Teaching a Baby to Self Soothe

It’s the age old advice that you get when you first have a baby, and something that you strive for with each nap and bedtime.  Being able to put your baby down in the crib, completely awake, eyes wide open, and walk away.  You can close the door, go downstairs, and have that much deserved cup of coffee all alone!  Sounds glorious right?!?  It is possible and most babies are capable of doing it pretty early on.  So what’s the secret trick?  No secret, just a lot of work on our end.

The first thing that you have to look out for is an appropriate awake time.  This is something that is constantly changing with age, so it’s important that the awake windows are appropriate for the baby’s age.  Awake time is how long a baby can stay awake before needing to take a nap.  A 6 week old baby can only stay awake for about 45 minutes on average, and that includes feeding time!  So aim for naps to be about 45 minutes after a baby wakes up.  For a 6 month old, it’s more like 2 – 2.5 hours.
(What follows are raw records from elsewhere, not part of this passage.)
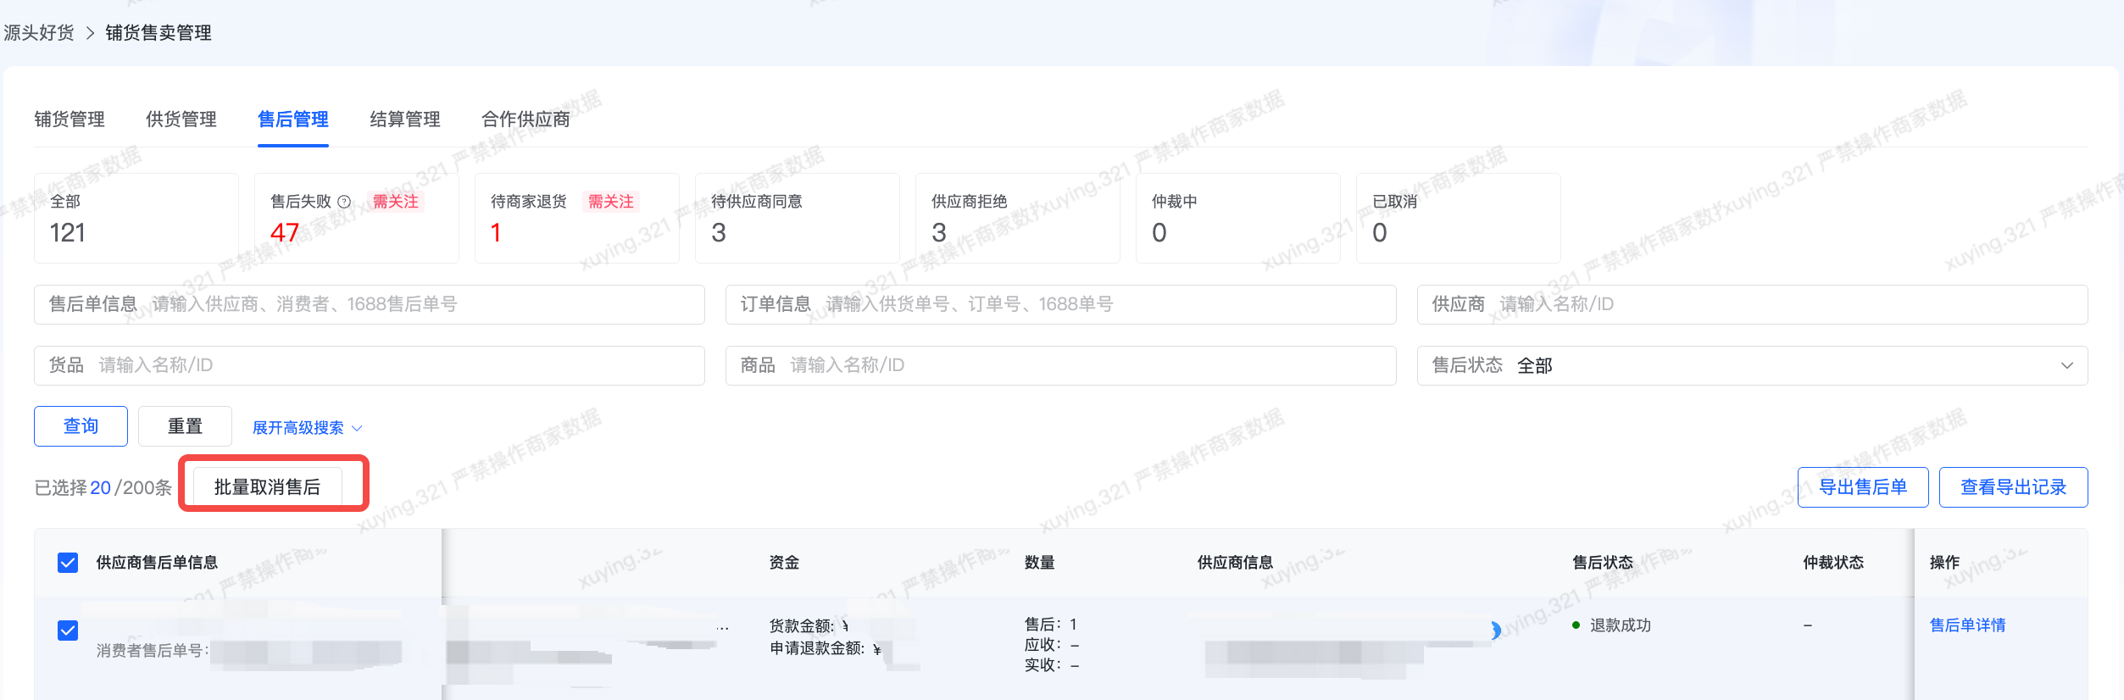Open 查看导出记录 export records
Screen dimensions: 2124x700
2013,487
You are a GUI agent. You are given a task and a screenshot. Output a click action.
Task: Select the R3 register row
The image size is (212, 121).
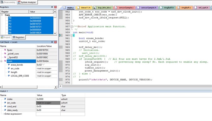[31, 27]
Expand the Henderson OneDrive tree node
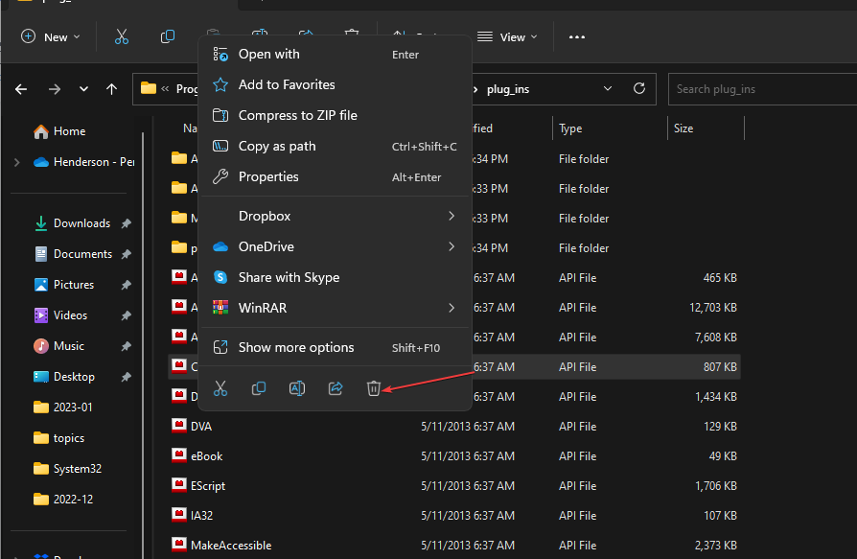857x559 pixels. coord(16,162)
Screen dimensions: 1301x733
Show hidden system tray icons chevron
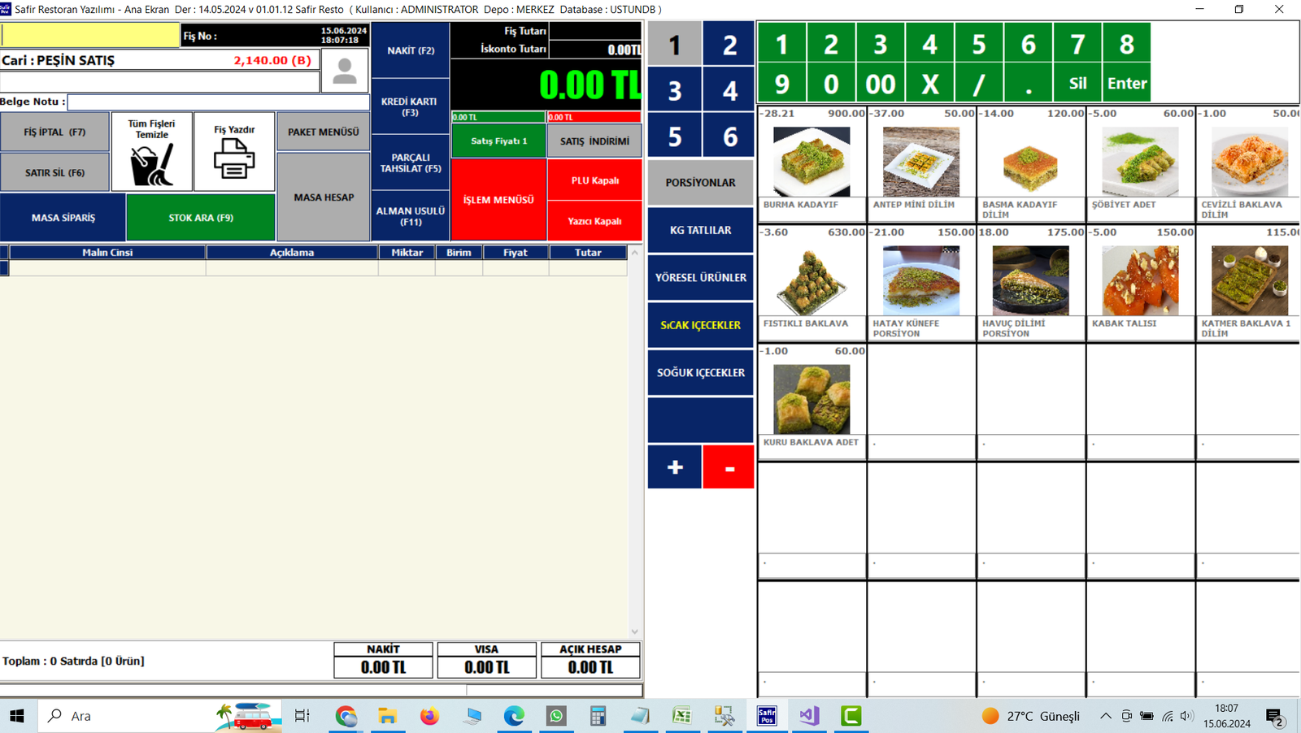click(1105, 716)
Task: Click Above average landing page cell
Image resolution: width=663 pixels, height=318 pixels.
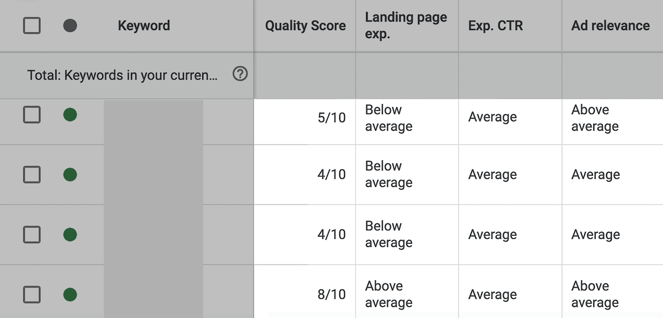Action: tap(388, 294)
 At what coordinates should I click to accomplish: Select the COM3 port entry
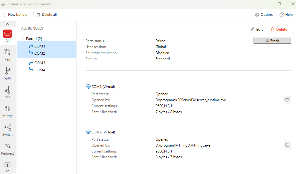tap(39, 63)
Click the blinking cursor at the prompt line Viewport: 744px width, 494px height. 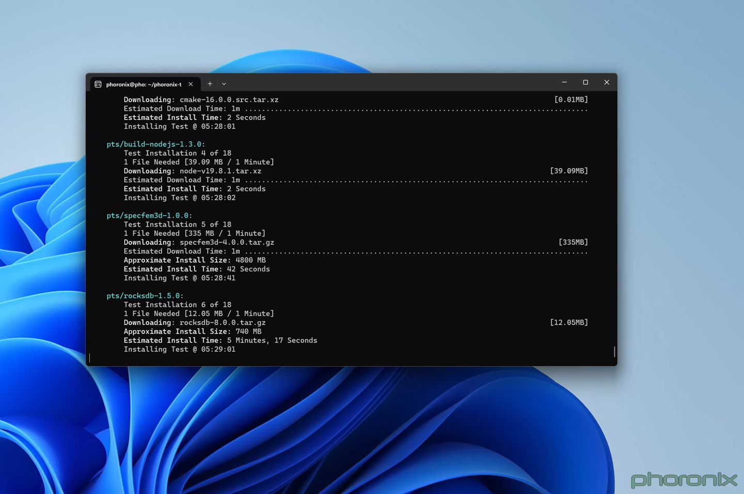click(x=90, y=358)
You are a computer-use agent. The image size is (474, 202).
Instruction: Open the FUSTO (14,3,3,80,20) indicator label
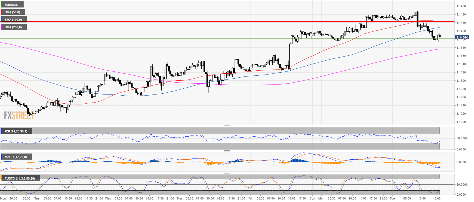coord(20,178)
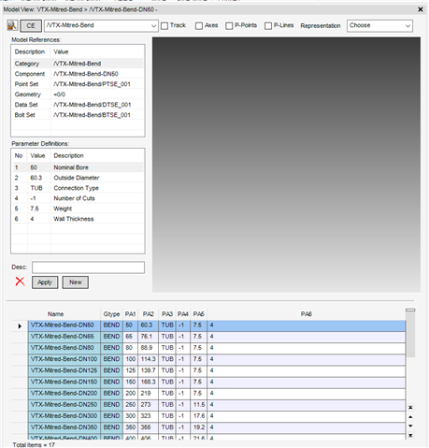Jump to top of table list
This screenshot has height=448, width=429.
tap(410, 407)
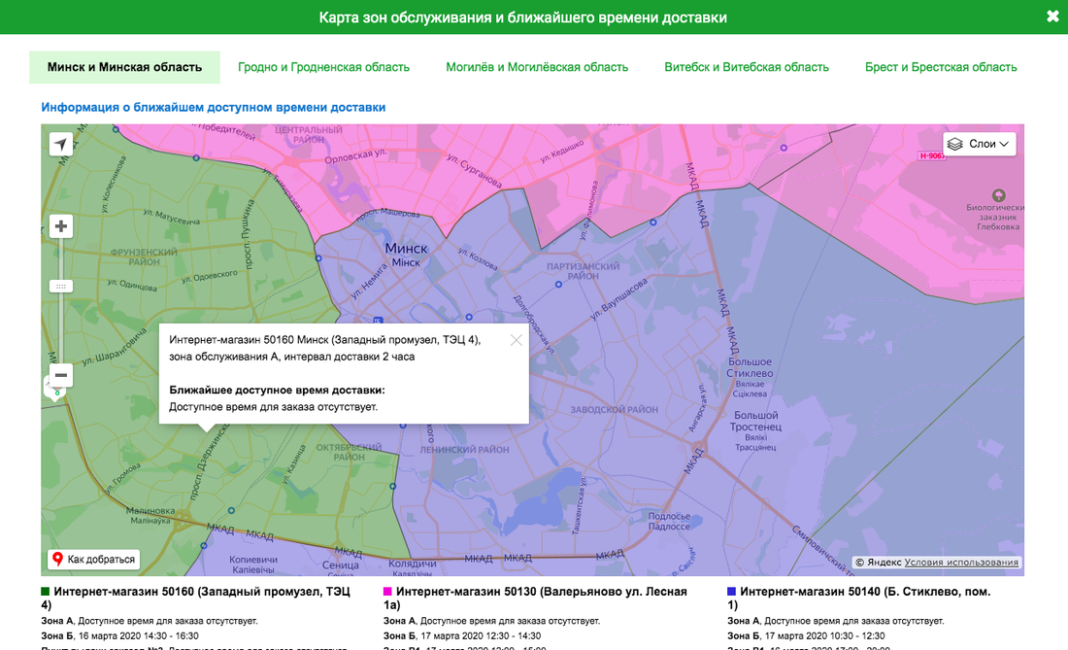
Task: Click the nearest delivery time information heading
Action: [214, 107]
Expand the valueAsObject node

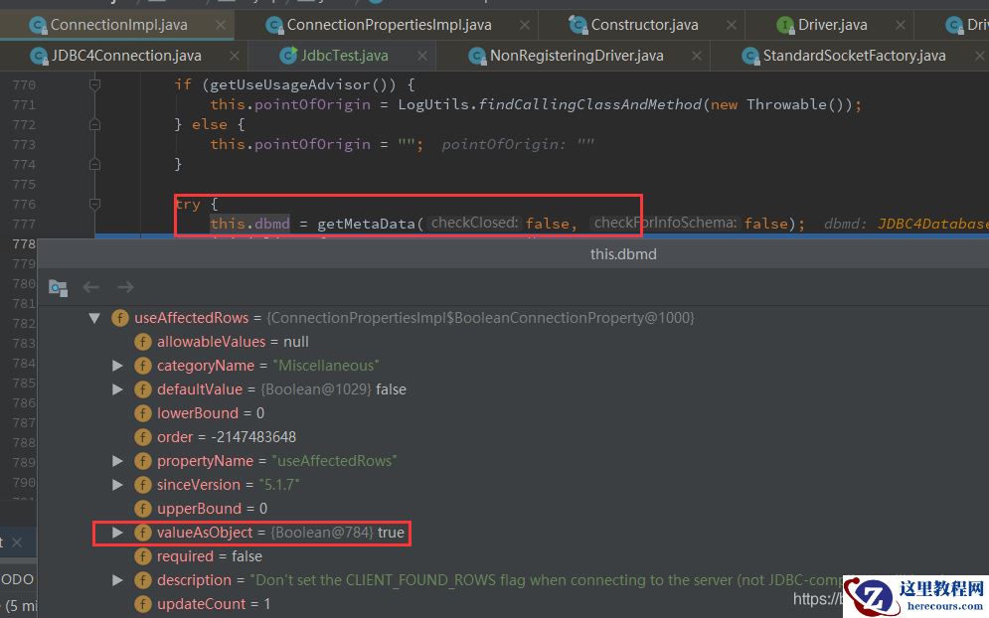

The second most important thing is to create a consistent and soothing bedtime routine.  You can also do this for naps, just have it be a shortened version since you’ll be doing it multiple times a day.  It can be as simple as walking into the nursery, swaddling, and placing down in the crib.  Or you can do an extended routine at bedtime with a bath, massage, story, lullaby, etc.  It doesn’t matter so much what you put into the routine, what matters is that you are doing the same sequence of events, EVERY SINGLE TIME.  Although mundane to us, it creates a secure environment for your baby, as they can count on the routine happening the same each time.  Consistency pays off because eventually simply doing the bedtime routine in and of itself will make the baby feel tired.

If your baby is used to falling asleep while nursing or getting a bottle, then you’ll want to break that feed to sleep association.  The easiest way to do this is move their feeding session from the end of the routine to the beginning of the routine.  If your normal routine is: bath-jammies-feed-bed, then you change that to feed-bath-jammies-bed.  When baby is having a really hard time staying awake during feedings, take them into a brightly lit room for the feed, and remove the nipple from their mouth each time their eyes roll back and they are about to fall sleep.  This sends a clear message that feeding and sleeping don’t go together.

Place your baby in their crib completely awake, not drowsy.  This is the scariest part, but with practice the baby will catch on and it will work.  When they’re in the first few weeks of life, just wait and see what they will do.  Depending on their temperament, they may be happy to be alone in their crib, or start screaming bloody murder – but we won’t know until we try.  Build up the time from there.

Pick a behavioral training method that you’re comfortable with and stay consistent with it.  Avoid trying a method for 1-2 nights, giving up, and trying another one right away because you end up feeling like nothing works.  If you feel confused about what is happening, imagine how your baby feels!  Some methods involve baby being on their own in their sleep space, while others will have you be present and then systematically faded out.  All of the methods out there are effective, so long as you stay consistent.

Lastly, make sure their sleep environment is on point.  It’s hard to settle down and feel calm if your environment is out of whack.  Blackout curtains (think of a Vegas hotel room) where you cannot see your hand in front of your face, white noise (pure static that doesn’t shut off the whole night/nap), cool temperature (68-72 degrees), air flow, and neutral colors are the main components to a calm nursery.

Remember that it takes time!  Don’t expect your newborn or infant to figure it out immediately.  Coach them along the way and be flexible in how they soothe.  Some babies will suck their thumb, play with their hair, rub their feet on the mattress, chew on their lovey, or even tap their head against a wall.  These are all normal self-soothing techniques and if your baby can find theirs, go with it and don’t look back!